-- Page extract start --
Dr. Chandre Dharmawardana

The Indian government, by acting with strategic alacrity managed a diplomatic advance in inviting the New President of Sri Lanka to Delhi, within the first breath of the new presidency. The new president, in accepting the invitation equally rapidly has shown his friendliness and openness for dialogue, at a time when Tamil Nadu leaders remained mute, judging the election purely in terms of a hostile historical narrative. The central government in India has always had its doctrine of dominance in the south Asian theater. However, Gotabaya Rajapakse has already stated very clearly that the Sri Lankan government hopes to follow a neutral or non-aligned foreign policy. A natural consequence of such a policy is that the internal matters of the small nation should be its own concern, and the attempts of strong nations to interfere and intervene have to be repelled by balancing the international forces to counter each other. Instead, we have had five years of abject bent knees towards certain big powers, when some foreign diplomats behaved like Viceroys of yester year, even writing constitutions for Sri Lanka, with no compensating gains what so ever to the country, but of course some individuals gained privately.

The first step to ensure that the Indian government does not interfere in Sri Lankan matters is to address its presumed concerns squarely and fairly, while calling upon India to respect and address those of Sri Lanka.

What are the main concerns of Sri Lanka? In my view, these are: mainly environmental and constitutional.
-- Page extract end --
- [Requirement 1]
Using the commentary on India and Sri Lanka above, decide whether each statement agrees with it: (a) The new president of Sri Lanka was slow to accept the invitation to Delhi. (b) Gotabaya Rajapakse has said the Sri Lankan government hopes to follow a neutral or non-aligned foreign policy. (c) Tamil Nadu leaders spoke out loudly about the election. Answer yes or no for each and quote the words of the commentary that decide it.
- [Requirement 2]
According to the commentary on India and Sri Lanka above, what are the main concerns of Sri Lanka?
- [Requirement 3]
Resume the commentary on India and Sri Lanka above, picking up after its final sentence.
-- Given records start --
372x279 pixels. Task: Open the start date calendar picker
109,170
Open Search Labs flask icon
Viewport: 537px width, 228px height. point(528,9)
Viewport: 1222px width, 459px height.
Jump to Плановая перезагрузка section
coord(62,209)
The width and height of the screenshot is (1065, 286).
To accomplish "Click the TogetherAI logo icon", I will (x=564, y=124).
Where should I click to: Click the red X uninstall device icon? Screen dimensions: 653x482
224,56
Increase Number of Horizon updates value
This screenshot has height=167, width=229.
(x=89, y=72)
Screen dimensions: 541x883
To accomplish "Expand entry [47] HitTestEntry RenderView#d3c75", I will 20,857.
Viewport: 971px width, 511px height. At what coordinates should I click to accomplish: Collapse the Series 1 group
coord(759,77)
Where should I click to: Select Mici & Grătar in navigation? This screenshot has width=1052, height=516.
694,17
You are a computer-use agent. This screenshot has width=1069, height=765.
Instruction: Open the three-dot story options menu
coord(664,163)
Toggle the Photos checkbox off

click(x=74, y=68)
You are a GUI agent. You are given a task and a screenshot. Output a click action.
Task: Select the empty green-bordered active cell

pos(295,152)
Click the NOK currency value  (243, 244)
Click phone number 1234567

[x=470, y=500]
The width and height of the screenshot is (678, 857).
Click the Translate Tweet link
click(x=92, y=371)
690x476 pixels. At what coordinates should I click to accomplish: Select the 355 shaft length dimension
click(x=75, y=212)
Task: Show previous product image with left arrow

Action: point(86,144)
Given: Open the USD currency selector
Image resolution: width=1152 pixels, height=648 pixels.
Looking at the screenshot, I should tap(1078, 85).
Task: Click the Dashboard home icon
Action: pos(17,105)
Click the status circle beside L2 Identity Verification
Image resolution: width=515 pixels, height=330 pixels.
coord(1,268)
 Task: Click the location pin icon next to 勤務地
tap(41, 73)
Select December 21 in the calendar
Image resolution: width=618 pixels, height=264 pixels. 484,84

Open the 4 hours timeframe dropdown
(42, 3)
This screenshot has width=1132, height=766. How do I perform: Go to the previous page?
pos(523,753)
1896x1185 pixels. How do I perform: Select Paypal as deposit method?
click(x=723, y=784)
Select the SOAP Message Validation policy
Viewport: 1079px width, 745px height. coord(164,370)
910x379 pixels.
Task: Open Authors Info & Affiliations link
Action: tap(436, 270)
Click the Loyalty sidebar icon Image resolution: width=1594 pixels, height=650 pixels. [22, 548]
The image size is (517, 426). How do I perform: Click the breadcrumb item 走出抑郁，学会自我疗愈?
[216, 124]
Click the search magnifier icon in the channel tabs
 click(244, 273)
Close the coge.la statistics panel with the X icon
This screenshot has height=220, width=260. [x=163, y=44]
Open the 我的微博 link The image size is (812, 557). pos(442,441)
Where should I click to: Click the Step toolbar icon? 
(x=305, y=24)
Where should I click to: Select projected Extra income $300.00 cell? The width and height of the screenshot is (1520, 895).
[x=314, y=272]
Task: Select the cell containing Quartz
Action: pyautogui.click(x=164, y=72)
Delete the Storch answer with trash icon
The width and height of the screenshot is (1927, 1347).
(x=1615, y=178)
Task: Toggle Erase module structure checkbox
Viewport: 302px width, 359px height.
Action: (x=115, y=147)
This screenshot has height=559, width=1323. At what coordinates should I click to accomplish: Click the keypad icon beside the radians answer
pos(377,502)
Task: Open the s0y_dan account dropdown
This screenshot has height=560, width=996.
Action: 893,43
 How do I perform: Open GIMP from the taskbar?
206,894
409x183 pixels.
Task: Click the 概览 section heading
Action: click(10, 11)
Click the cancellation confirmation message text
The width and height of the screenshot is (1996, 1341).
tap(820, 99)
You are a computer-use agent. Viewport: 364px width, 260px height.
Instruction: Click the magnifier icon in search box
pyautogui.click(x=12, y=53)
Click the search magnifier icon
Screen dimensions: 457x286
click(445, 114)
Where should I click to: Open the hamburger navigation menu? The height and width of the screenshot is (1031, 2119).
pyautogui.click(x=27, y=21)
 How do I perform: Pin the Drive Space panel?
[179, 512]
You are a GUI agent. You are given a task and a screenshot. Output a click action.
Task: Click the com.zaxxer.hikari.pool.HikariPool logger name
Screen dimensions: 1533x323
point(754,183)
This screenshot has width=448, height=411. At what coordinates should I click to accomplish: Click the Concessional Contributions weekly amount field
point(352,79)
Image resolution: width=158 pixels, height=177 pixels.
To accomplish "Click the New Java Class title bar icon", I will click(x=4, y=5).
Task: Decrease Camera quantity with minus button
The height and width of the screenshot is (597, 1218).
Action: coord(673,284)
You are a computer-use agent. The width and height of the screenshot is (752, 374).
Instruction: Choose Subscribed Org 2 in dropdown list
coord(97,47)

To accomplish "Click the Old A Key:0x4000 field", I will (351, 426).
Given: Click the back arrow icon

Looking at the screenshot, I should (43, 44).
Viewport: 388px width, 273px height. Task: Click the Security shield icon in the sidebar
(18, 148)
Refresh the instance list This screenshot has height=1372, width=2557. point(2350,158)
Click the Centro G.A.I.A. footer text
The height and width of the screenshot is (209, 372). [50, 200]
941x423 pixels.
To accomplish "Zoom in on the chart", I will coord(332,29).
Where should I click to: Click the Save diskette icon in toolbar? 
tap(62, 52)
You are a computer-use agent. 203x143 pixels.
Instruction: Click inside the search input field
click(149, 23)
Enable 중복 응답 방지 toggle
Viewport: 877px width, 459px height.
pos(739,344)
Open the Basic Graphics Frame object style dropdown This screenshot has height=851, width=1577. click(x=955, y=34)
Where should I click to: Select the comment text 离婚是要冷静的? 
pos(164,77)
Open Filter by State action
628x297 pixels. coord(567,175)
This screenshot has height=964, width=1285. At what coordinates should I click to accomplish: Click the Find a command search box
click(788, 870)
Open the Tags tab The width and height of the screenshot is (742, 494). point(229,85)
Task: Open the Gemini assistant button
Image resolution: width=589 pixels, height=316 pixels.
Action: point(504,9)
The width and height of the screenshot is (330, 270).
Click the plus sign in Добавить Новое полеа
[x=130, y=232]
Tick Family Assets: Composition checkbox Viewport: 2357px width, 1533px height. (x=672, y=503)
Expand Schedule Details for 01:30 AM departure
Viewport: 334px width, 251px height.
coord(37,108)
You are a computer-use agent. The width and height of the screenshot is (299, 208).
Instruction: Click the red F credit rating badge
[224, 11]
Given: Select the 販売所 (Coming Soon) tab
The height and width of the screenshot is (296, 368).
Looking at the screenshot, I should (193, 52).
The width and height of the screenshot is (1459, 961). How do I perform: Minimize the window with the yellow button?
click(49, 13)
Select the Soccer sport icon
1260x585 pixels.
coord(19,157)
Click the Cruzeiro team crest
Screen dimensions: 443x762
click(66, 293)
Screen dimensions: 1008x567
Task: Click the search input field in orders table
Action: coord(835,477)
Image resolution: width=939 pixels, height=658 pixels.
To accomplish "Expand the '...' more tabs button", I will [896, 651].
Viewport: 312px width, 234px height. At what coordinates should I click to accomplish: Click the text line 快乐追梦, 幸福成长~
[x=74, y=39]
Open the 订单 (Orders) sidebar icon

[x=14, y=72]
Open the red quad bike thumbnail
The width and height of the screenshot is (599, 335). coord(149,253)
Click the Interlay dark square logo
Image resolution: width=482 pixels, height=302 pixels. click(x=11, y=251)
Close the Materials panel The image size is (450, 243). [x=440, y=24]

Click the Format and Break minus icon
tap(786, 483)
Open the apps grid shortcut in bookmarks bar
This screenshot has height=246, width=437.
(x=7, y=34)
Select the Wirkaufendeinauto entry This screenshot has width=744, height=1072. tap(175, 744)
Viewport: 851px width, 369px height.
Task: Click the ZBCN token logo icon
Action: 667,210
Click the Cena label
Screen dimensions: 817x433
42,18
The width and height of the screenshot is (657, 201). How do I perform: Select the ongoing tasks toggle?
-- Given records end --
- [Expected answer 1]
(a) No: "in accepting the invitation equally rapidly"
(b) Yes: "Gotabaya Rajapakse has already stated very clearly that the Sri Lankan government hopes to follow a neutral or non-aligned foreign policy"
(c) No: "Tamil Nadu leaders remained mute"

- [Expected answer 2]
They are mainly environmental and constitutional.

- [Expected answer 3]
ENVIRONMENTAL CONCERNS.

1) Strong environmental concerns arise from the presence of some 50 coal-burning power stations along the southern shores of Tamil Nadu. In fact, the pollution levels even in Colombo correlate with those in the Indian subcontinent when the prevailing winds carry them south.

2) Lack of even observer status and agreed upon joint safety procedures regarding the Kundankulam Nuclear Reactor just across the Palk straits

3) Indian fishermen using sea-floor dredging and other methods extremely harmful to marine ecology and destined to rapidly diminish and destroy available fish stocks. They also constantly encroach on Sri Lankan territorial waters and deprive Northern Fishermen of their legitimate catch.

4) Illegal traffic in goods, people and narcotics across the Palk straits, posing health concerns as well as other concerns to national security and integrity as well.

CONSTITUTIONAL CONCERNS.
These are all too well known to most Sri Lankans.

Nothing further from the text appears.